Several months later, CFHC and Carter sued. The plaintiffs claimed they used “testers” to uncover the fact that WHA was not accepting applications from non-residents. Perhaps they did use “testers” but the same information was readily available on WHA’s website, its answering machine, and from the two ladies administering the program. Using testers served no purpose other than to build a claim for damages.
The lawsuit claimed that the local preference, even if racially neutral on its face, caused a disparate impact on minorities. But here’s the rub: If you compare WHA’s voucher holders to other residents of the Litchfield County rental market, then WHA was a small force for integration. If you compare the racial profile of those voucher holders to Hartford or Bridgeport, then, of course, there would be a disparate impact.
Surprisingly, there is no clear caselaw stating what comparator group is used to prove a claim of disparate impact. This would have been a central issue of the lawsuit.
Another issue would have been whether the Fair Housing Act even applies to the awarding of vouchers. WHA had nothing to do with finding an apartment for a voucher holder. Carter, if awarded a voucher, would have had to find a landlord willing to rent to her and her four children. We don’t know what her prospects for finding housing would have been.
Finally, although all 11 circuits recognize a claim under the Fair Housing Act based on a theory of disparate impact, it’s not clear that the Supreme Court would agree. In fact, this very issue may be argued in December. (It has been briefed but the case may settle. Perhaps it already has.)
During the pendency of the lawsuit, sequestration made it financially impossible for the WHA to continue to administer the program. When WHA announced to the plaintiffs that it was going to drop the program, plaintiffs’ counsel thought that such an action might be retaliatory and constitute a violation of FHA. The plaintiffs never encouraged dropping the program, much less require it.

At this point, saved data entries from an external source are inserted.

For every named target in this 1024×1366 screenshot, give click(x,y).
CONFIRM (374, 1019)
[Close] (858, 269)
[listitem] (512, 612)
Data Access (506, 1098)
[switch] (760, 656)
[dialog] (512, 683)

So what did this lawsuit force WHA to do? Take a three-hour course, so long as CFHC comes to Winsted to give it. Indeed, the only step WHA took in reaction to the lawsuit was to stop taking any applications for Section 8 vouchers, which it did unilaterally at the beginning of the suit. Everything the consent agreement “requires” WHA has already been doing.

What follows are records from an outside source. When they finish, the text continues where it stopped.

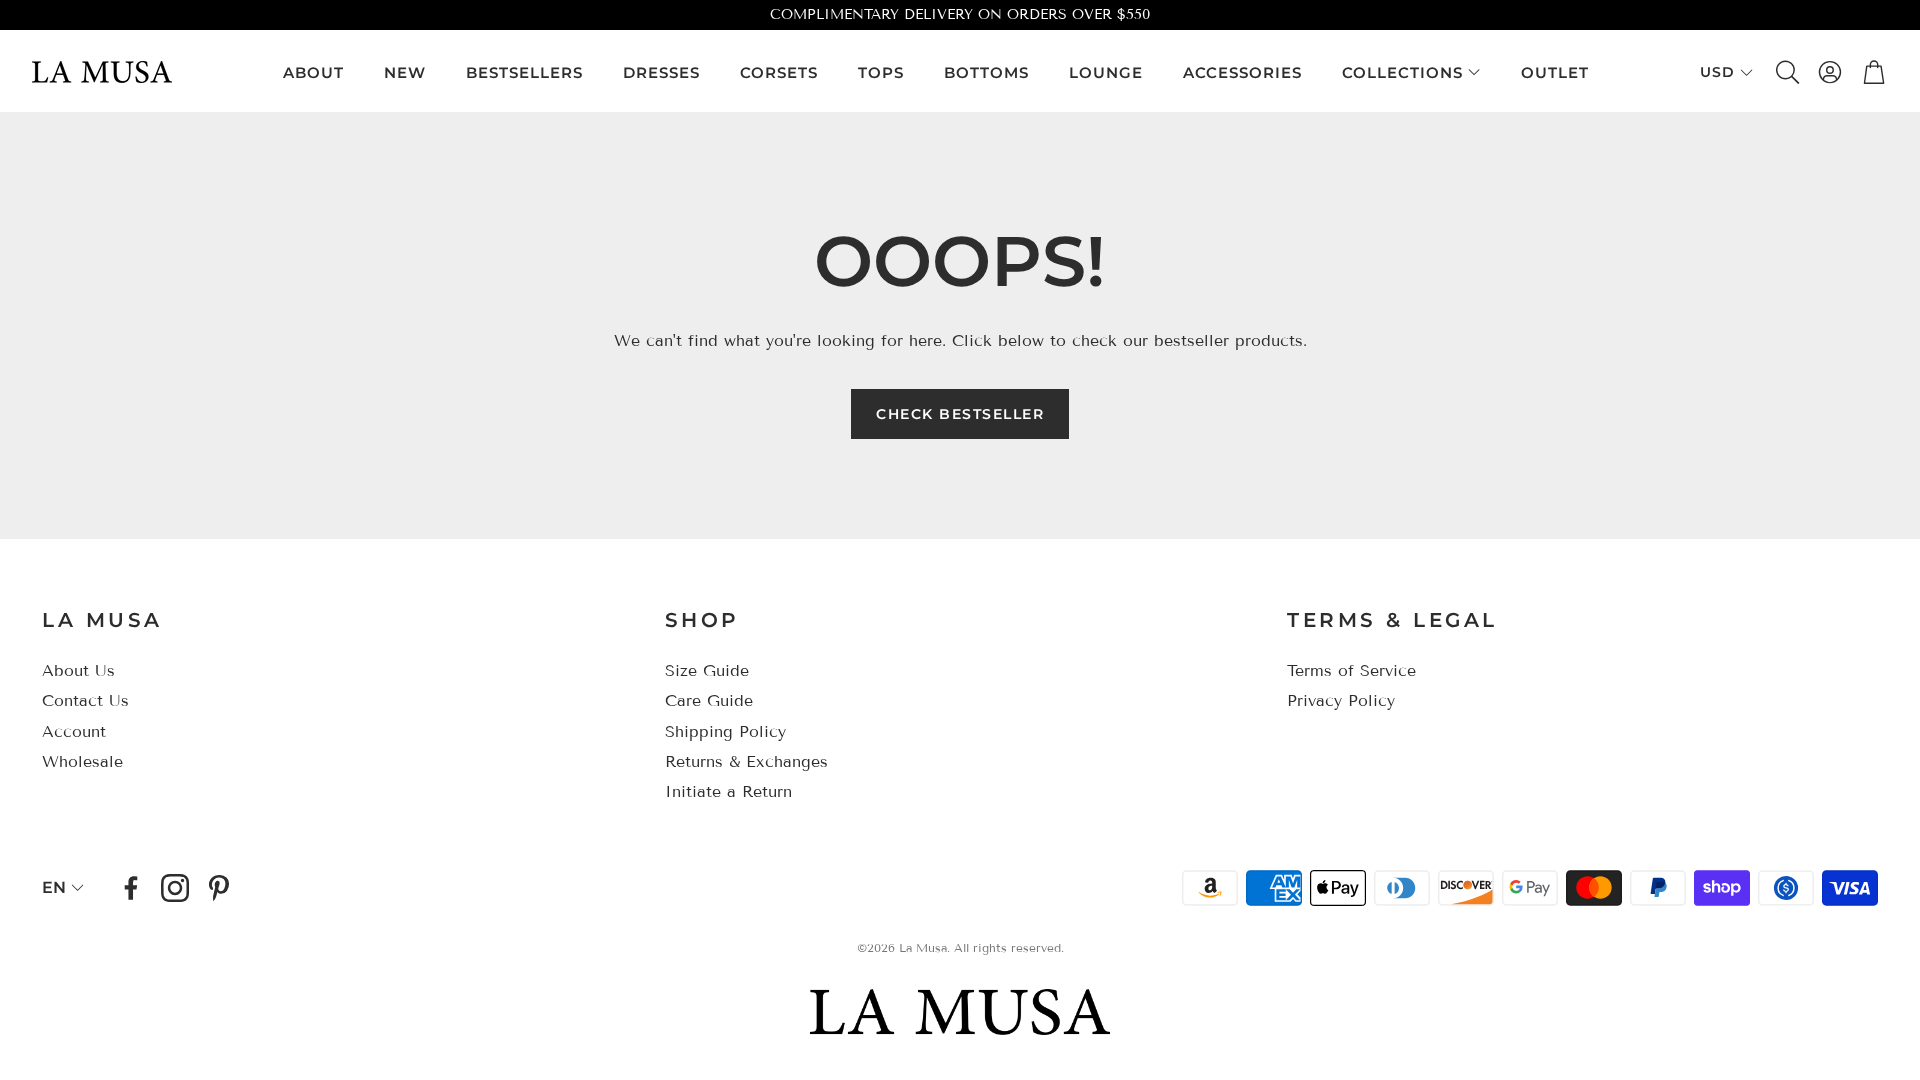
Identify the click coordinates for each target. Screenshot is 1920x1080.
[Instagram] (175, 888)
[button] (1786, 72)
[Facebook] (131, 888)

In the end, the plaintiff’s timing of the lawsuit was impeccable. The insurance company wanted to wind up its lawsuits. By spring, the Supreme Court may find that FHA does not support an action based on disparate impact. CFHC got some funding during tough times.
As for vouchers? It is now virtually impossible for any indigent family in Litchfield County to obtain a housing voucher. If local preferences are not maintained in rural areas for rural residents, all vouchers will be going to the cities. To me that’s not fair no matter how you cut it. •
Stedronsky & D’Andrea
The author is one of the attorneys who defended the Winchester Housing Authority in the lawsuit filed by the Connecticut Fair Housing Center.